O internauta faça-você-mesmo

Dobraram o número de sites de lojas de produtos/ serviços, assim como de Marketplaces (plataformas de compra e venda)

Muito se ouve falar do fenômeno das redes sociais – realidade? Futuro inexorável? Os gurus de plantão decretam: “Socializar ou morrer”. Uma análise mais detalhada dos “trend-offs” de sites mais visitados no pais nos últimos 4 anos permite obter respostas mais consistentes, e até quem sabe, tendências de seu desempenho no futuro.
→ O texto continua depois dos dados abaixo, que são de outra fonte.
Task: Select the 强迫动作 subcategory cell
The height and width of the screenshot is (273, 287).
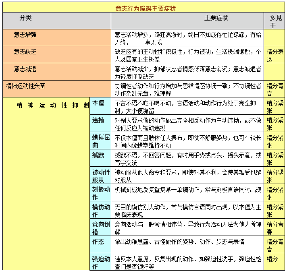Action: 101,262
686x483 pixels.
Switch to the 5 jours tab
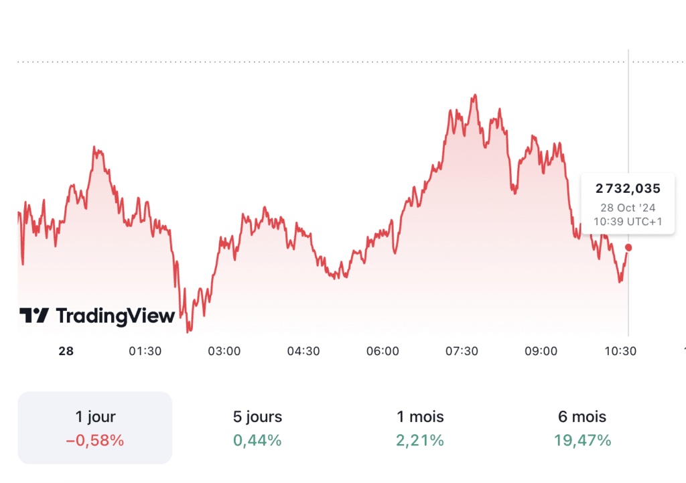pos(257,427)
A primeira informação que salta aos olhos ao analisar o quadro acima, é a diferença de desempenho entre o volume de sites relacionados a redes sociais (+33%) e o de portais de conteúdo (+8%). A partir desses dados já se começa a perceber uma tendência clara: as pessoas desejam deixar o papel de meros expectadores, passivos, receptores de informação e almejam o papel de coadjuvantes dessa nova realidade. Coincidência ou não, a queda na quantidade de sites de conteúdo adulto (-40%) e o crescimento inversamente proporcional de sites de blog/relacionados (+67%) reforçaria essa tese de mudança de papel de expectador.
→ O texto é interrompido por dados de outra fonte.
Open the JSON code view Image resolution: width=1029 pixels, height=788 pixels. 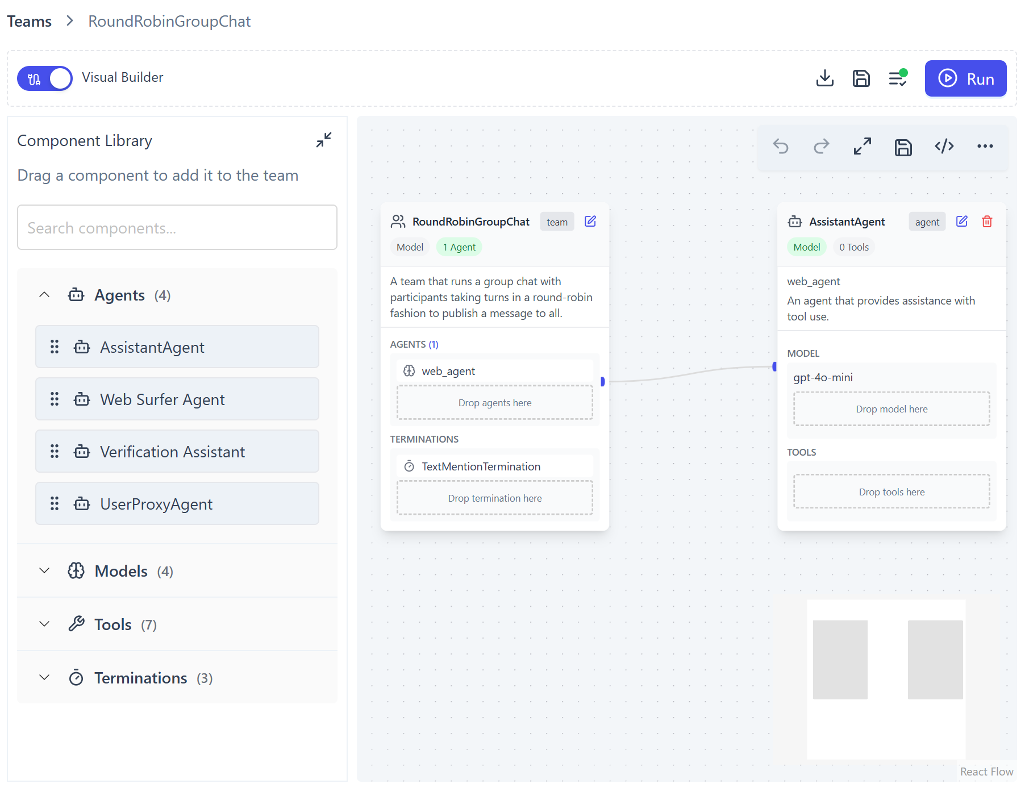coord(944,147)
Dobraram o número de sites de lojas de produtos/ serviços, assim como de Marketplaces (plataformas de compra e venda). Surgiu também nesse período um novo modelo de negócio, os chamados sites de Compras Coletivas. Essas três situações permitem concluir que a web no Brasil aumentou seu aspecto de ambiente propício aos negócios.

A conclusão dessa análise é que, mais do que apenas socializar-se, o internauta brasileiro quer usar a internet como ferramenta do seu dia-a-dia. Não mais como canal de uma mão única, mas de interação. Quer a sua própria internet, quer comunicar, compartilhar, co-criar, fazer bons negócios e gerar renda. Podemos chamá-lo então de internauta “faça-você-mesmo”.

Conhecendo essa tendência, é possível alinhar a estratégia do seu negócio/empresa para atender a essa demanda.